Wednesday, November 22, 2023

What is a Will?

A Will is a legal document that determines who your assets such as your house, land, bank accounts, investments and other property, goes to upon your death. Keep reading below or click here for more information.

Who should have a Will?

Every person over the age of 18 should have a Will. It is a common misconception that a Will should only be created by the elderly or the terminally ill. However, it is always wise to organise your affairs in the unfortunate event of unexpected death or permanent disability.

Why should I make a Will?

The creation of a Will ensures you have total control over who receives your assets when you die. You will also be able to specify how each asset is to be distributed.

If you pass without a Will, the Court will decide how your estate will be distributed. In accordance with the Administration Act your assets will be distributed to your spouse, partner, children, parents, siblings, nieces and nephews accordingly, whether or not you want those people to benefit.

Having a Will means that minimal stress will be placed on those closest to you and decreases the chance of disputes arising.

If you are part of a complex family including step children, blended families, persons suffering from disability or other issues it is wise to obtain legal advice on the best way to formulate your Will. Disputes regarding asset distribution can turn into long and expensive legal battles.

Essentially, having a legally valid Will is for the benefit of your loved ones.

How do I ensure my Will is valid?

A Will is only considered legally binding if it is deemed valid.
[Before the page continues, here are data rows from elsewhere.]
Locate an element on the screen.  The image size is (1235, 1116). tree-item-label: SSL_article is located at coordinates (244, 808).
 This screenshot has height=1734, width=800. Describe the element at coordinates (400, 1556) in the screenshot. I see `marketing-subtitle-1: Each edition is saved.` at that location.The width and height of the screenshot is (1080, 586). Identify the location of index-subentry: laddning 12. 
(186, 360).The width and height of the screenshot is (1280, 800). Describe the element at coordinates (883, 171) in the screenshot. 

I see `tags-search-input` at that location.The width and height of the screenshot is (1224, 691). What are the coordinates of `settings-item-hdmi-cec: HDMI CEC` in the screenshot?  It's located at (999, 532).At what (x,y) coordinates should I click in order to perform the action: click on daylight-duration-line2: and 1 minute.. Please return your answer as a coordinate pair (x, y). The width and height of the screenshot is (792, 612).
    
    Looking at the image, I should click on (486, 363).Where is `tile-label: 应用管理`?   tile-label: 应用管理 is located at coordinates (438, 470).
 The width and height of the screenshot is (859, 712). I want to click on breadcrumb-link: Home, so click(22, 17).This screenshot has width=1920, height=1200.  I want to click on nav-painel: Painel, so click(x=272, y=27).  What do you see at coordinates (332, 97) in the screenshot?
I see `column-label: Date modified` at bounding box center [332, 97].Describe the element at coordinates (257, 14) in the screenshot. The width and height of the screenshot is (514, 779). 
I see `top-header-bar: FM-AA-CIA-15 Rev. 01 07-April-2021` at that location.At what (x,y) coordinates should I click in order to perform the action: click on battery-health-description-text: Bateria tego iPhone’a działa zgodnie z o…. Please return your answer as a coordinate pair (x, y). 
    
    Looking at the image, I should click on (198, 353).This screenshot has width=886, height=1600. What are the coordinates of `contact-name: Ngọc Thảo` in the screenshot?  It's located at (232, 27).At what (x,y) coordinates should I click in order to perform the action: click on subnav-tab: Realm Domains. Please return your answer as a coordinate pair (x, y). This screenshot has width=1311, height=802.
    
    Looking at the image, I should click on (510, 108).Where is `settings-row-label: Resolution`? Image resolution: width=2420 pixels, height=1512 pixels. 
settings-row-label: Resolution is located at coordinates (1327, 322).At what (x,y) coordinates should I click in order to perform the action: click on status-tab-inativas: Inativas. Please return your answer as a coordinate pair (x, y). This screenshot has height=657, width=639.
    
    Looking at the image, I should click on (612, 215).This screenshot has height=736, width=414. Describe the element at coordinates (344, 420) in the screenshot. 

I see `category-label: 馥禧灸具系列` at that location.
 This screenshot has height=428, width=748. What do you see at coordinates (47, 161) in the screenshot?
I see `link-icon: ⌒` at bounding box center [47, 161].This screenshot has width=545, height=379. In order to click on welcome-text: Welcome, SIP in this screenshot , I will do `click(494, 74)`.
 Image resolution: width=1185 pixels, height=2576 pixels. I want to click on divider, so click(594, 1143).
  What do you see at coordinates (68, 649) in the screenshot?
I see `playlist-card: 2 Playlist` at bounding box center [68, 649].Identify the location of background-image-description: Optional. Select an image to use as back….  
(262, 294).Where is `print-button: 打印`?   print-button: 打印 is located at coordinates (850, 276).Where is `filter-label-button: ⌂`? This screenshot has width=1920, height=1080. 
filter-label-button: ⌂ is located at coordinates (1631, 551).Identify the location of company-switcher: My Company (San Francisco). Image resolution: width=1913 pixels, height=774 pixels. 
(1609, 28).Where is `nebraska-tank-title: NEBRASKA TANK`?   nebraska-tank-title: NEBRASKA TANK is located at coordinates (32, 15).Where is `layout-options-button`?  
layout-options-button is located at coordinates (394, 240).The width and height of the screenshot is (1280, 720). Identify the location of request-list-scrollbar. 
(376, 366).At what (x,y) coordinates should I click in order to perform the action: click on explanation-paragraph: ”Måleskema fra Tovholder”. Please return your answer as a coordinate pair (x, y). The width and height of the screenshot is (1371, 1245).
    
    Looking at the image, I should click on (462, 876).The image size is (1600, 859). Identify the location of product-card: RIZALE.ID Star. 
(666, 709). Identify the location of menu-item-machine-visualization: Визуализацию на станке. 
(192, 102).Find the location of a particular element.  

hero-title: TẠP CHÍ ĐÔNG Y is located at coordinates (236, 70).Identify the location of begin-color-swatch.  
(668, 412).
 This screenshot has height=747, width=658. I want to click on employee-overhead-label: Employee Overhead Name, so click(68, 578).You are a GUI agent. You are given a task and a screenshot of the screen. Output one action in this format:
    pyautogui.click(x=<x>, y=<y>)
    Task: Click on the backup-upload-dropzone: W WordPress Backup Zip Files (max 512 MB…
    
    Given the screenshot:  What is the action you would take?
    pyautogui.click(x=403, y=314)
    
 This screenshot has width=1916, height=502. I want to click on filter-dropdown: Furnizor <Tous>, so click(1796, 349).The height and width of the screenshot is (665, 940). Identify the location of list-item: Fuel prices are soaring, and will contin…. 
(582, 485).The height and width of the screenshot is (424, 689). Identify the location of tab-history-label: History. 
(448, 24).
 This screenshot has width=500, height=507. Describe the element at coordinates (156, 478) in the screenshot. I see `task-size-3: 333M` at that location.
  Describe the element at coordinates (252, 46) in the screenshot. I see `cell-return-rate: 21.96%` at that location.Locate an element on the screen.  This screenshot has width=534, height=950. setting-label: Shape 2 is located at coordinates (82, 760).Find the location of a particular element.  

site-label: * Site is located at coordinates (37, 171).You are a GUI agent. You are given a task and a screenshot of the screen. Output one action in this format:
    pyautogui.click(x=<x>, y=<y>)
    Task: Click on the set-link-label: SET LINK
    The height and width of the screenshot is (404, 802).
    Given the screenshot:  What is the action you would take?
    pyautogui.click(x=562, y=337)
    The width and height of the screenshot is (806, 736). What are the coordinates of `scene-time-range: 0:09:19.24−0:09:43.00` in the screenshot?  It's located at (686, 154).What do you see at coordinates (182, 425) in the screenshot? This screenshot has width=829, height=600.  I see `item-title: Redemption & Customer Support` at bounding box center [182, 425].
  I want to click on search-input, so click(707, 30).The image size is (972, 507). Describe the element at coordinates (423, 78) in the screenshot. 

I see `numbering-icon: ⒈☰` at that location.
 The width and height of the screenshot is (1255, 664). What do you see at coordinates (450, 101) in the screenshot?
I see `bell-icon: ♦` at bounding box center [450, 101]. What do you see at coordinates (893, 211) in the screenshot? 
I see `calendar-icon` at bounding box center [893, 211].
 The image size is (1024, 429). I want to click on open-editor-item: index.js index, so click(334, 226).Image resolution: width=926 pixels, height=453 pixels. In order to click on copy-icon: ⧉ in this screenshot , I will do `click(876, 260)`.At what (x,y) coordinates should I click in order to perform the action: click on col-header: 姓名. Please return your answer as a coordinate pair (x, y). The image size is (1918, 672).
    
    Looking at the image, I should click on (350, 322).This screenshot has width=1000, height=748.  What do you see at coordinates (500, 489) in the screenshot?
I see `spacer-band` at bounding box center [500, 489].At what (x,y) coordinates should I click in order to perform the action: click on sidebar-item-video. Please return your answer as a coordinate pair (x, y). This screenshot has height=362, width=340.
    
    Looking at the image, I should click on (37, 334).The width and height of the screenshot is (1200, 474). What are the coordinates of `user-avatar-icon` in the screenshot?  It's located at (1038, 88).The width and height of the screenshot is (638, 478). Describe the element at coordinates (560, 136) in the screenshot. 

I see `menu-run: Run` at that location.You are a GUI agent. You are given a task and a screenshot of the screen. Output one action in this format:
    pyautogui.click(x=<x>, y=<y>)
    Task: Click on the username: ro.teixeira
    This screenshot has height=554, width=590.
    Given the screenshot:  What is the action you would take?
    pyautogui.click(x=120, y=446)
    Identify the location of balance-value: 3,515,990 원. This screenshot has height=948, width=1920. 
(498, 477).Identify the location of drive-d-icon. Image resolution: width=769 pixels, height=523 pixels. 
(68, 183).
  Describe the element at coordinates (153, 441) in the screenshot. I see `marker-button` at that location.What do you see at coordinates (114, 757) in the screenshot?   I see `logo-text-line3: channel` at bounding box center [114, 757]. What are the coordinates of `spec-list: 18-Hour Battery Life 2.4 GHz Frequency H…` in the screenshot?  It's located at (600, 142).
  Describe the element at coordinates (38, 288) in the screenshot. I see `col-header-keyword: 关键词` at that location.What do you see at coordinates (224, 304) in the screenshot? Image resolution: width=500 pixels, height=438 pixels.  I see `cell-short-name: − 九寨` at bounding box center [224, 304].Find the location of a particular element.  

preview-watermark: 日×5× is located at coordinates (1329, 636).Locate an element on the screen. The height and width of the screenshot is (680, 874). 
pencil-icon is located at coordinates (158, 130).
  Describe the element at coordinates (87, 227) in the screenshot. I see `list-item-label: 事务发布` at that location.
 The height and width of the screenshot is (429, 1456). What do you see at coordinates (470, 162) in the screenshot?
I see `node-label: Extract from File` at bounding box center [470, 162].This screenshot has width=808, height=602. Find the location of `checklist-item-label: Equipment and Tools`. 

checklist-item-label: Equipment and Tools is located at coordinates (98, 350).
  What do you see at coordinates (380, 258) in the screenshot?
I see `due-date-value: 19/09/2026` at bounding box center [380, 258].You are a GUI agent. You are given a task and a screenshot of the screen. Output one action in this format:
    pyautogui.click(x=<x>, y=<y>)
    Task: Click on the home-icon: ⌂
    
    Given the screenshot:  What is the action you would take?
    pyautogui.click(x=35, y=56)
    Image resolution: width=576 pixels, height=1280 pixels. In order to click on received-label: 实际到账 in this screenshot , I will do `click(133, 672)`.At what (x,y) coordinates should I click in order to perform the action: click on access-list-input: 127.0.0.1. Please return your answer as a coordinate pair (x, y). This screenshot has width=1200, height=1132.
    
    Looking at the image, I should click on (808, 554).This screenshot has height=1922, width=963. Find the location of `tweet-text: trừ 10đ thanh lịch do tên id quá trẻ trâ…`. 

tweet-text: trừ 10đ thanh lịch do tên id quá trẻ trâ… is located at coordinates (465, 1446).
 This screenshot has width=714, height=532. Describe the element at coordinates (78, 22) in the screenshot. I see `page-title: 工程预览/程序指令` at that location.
In accordance with the Wills Act, a Will is valid if:

  • The person making the Will is over 18 years of age;

  • The Will is in writing;

  • It is signed by the person making the Will; and

  • Two independent witnesses are present when the Will is signed.

It is essential to obtain legal advice to ensure that your Will is legally binding.

Why should I have a solicitor draft or update my Will?

The preparation of a Will involves consideration of several important issues which you may require our assistance with. For example:

  • How will your assets be divided?
  • Who do you need to provide for?
  • Have you considered your funeral arrangements?
  • Who will be the executor of your Will?

A Will is an extremely important legal document. A poorly written Will leaves it open to dispute. Not only are there numerous rules to comply with regarding the proper signing and witnessing of the Will, but proper legal language is vital in ensuring your assets are distributed to your liking.  

A solicitor can also assist you in updating your Will to reflect your current circumstances. This is highly important especially if your assets have changed significantly or if you have separated, divorced, remarried, or entered into a de facto relationship since your last Will was drafted. In Western Australia, marriage and divorce revokes a Will (if the divorce occurred on or after 9 February 2009).

Appointing a Power of Attorney

In the event that you suffer from an accident, become gravely ill or are travelling outside the country, it is wise to appoint a person who you trust to take care of your affairs in your best interest. An Enduring Power of Attorney (EPA) is a legal agreement that allows you to appoint a trusted person of your choice to manage your financial and property dealings in the event that you require it.

Appointing a Power of Guardianship

Additionally an Enduring Power of Guardianship (EPG) is a legal document which allows you to appoint a trusted person of your choice to take care of your personal, lifestyle and treatment decision in the event that you become unable to make such decisions for yourself. This person (known as your enduring guardian) can make authorised decisions concerning your living situation, the support services you have access to and the treatment you are undergoing. An enduring guardian does not have the authority to make decisions in relation to your property or finance.

Execution of these documents:

These documents can only be executed by a person over the age of 18 and who has full legal capacity.This means that the person must have full knowledge regarding the nature and outcome of the documents they are bringing into effect   as well as of their estate.